### Excerpted passage
Re: Component Based Han Ideograph Encoding (WAS: Level of Unicode support required for various languages)

From: John H. Jenkins (
Date: Sun Oct 28 2007 - 19:52:58 CST

  • Next message: Richard Ishida: "Version 6 of Unicode Converter now available"

    There are actually two different mechanisms incorporated into Unicode
    to allow some form of representation of unencoded ideographs. The
    first is the Ideographic Variation Indicator (U+303E), and the other
    is the Ideographic Description Sequence mechanism. Both of these are
    relatively crude graphically, although using IDSs you could probably
    come up with a reasonable visual representation of the shape intended
    most of the time. They are, however, ideal for embedding in text.

    There is also the CDL mechanism being worked on by Wenlin. This is
    XML-based and so is not really appropriate for embedding in plane
    text, but it is also capable of showing considerably greater
    flexibility in providing a precise visual representation of the
    intended shape.

    On the whole, however, the user community currently favors strongly
    the one ideograph-one Unicode character approach.

### Task data
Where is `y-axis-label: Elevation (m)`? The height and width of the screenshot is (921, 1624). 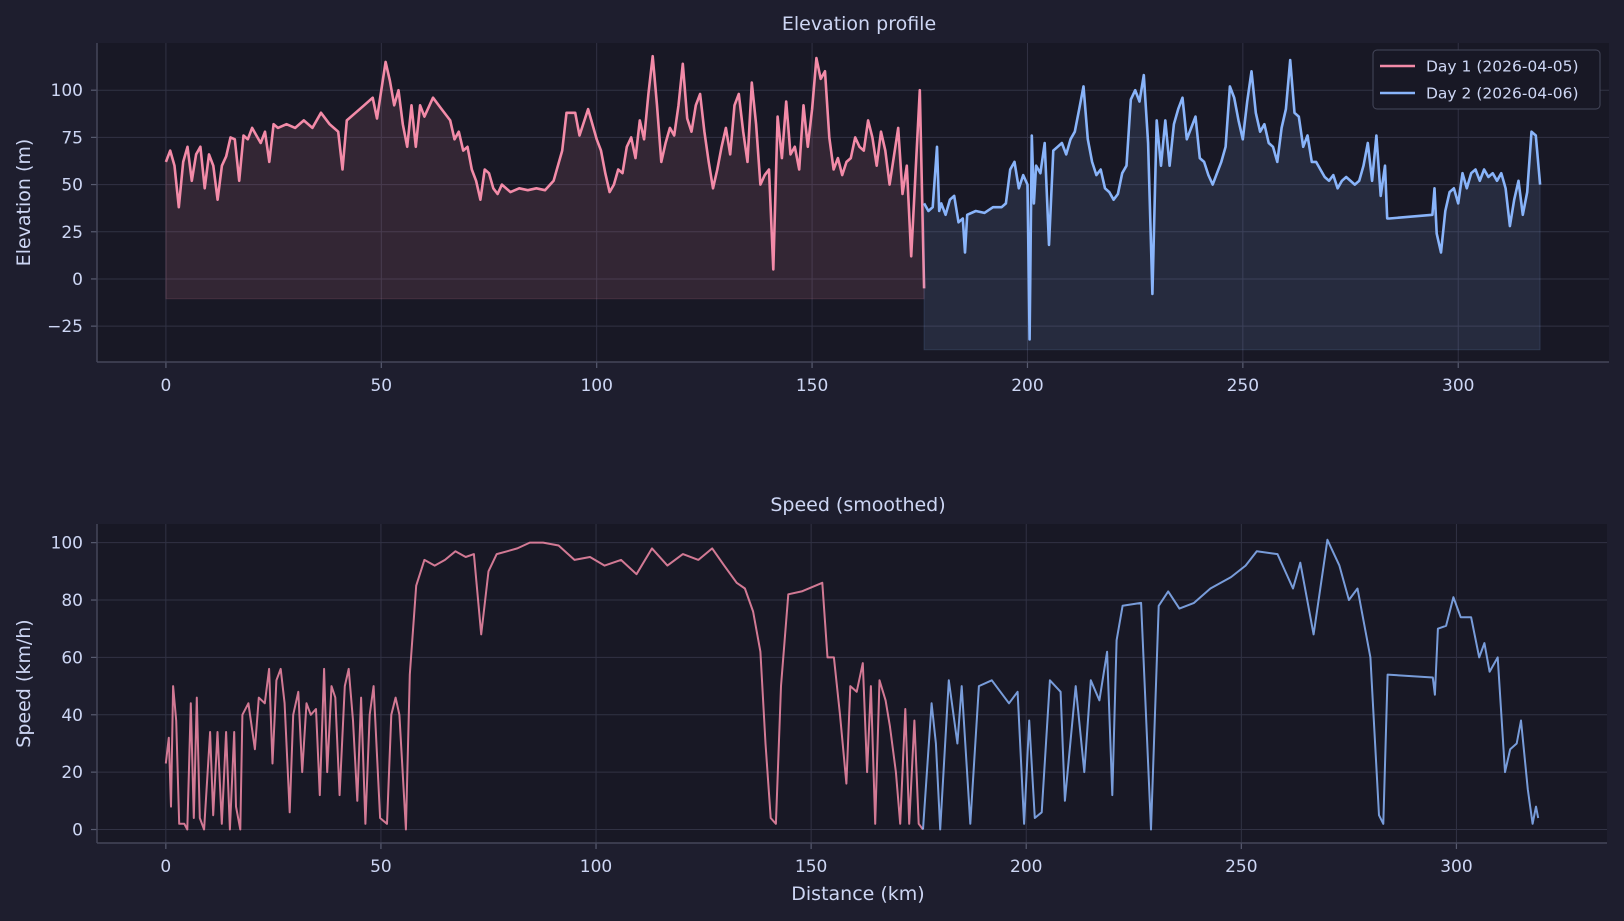 y-axis-label: Elevation (m) is located at coordinates (24, 203).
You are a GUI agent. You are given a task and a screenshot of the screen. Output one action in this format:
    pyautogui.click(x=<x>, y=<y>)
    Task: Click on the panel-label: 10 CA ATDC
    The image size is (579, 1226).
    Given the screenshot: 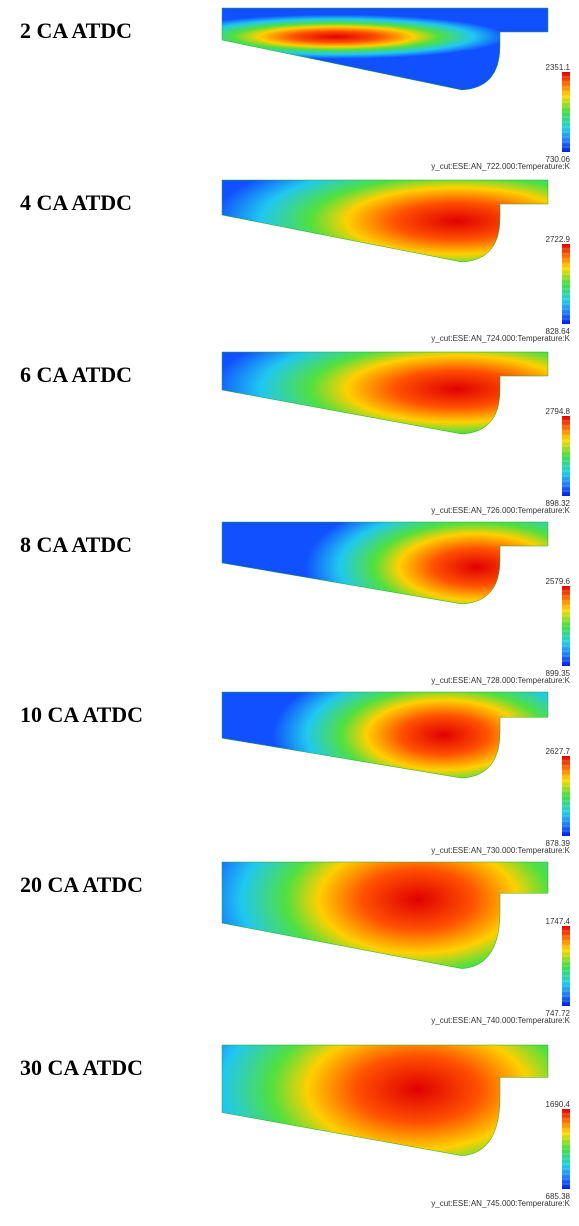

### Tasks to complete
**A.** Based on the message about representing unencoded ideographs, decide whether each statement agrees with it: (i) the Ideographic Variation Indicator is U+303E; (ii) the CDL mechanism is XML-based; (iii) the user community currently favors the Ideographic Description Sequence approach. Give yes or no for each, with the deciding words quoted.
**B.** Express the rows as a JSON list of strings, one string per line and no blank lines. Begin at the line containing "You are a GUI" and end at the last line of the rows. Leave the pictures out.

### Solved tasks
**A.**
(i) Yes: "the Ideographic Variation Indicator (U+303E)"
(ii) Yes: "This is XML-based"
(iii) No: "the user community currently favors strongly the one ideograph-one Unicode character approach"

**B.**
[
  "You are a GUI agent. You are given a task and a screenshot of the screen. Output one action in this format:",
  "    pyautogui.click(x=<x>, y=<y>)",
  "    Task: Click on the panel-label: 10 CA ATDC",
  "    The image size is (579, 1226).",
  "    Given the screenshot: "
]